■ **Given problem**:
Which lines of the listing below contain the word "dimensions"? Copy each of them in full.

(Item position entries)

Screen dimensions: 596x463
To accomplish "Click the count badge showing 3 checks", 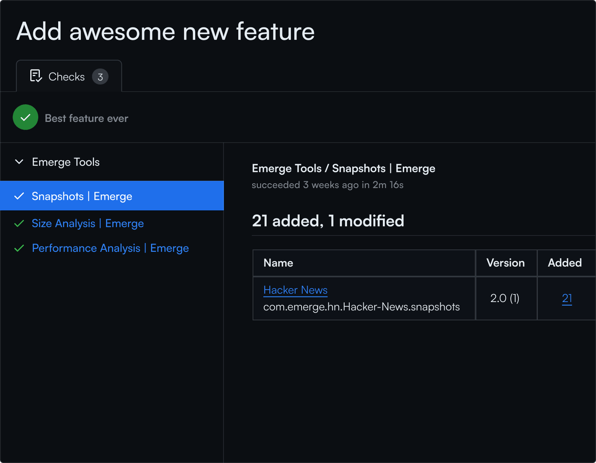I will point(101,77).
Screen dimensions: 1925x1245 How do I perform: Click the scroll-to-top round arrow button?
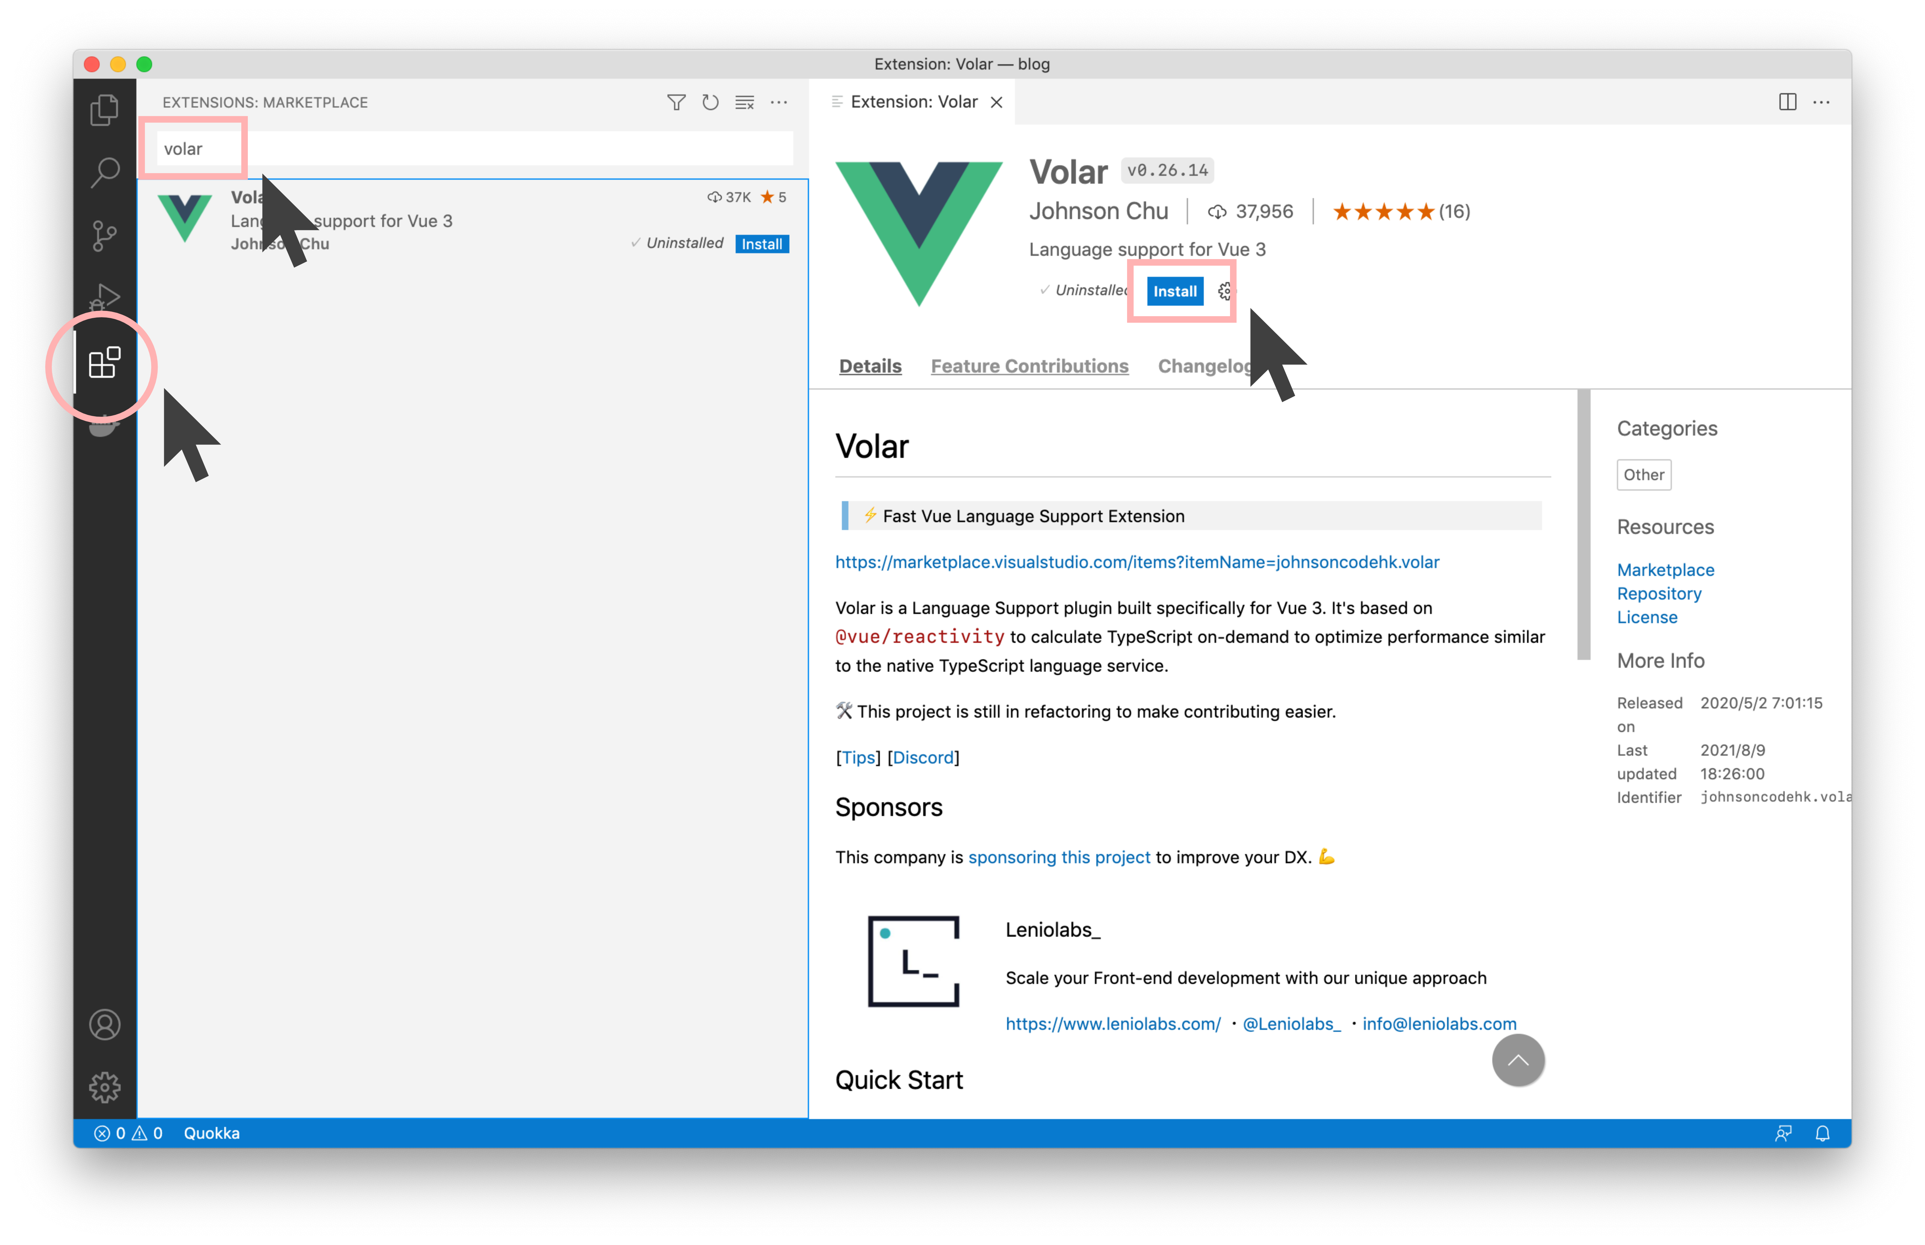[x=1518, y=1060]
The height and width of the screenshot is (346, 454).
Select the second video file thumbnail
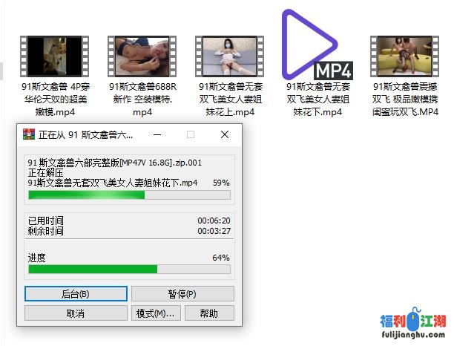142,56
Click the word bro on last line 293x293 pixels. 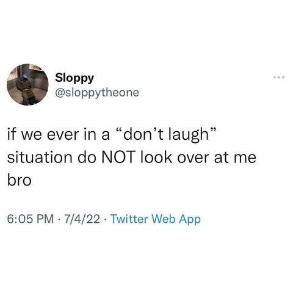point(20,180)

■ **Completed task**:
Screen dimensions: 596x463
Screen dimensions: 1925x1245 How do I perform: Click the scroll-to-top round arrow button?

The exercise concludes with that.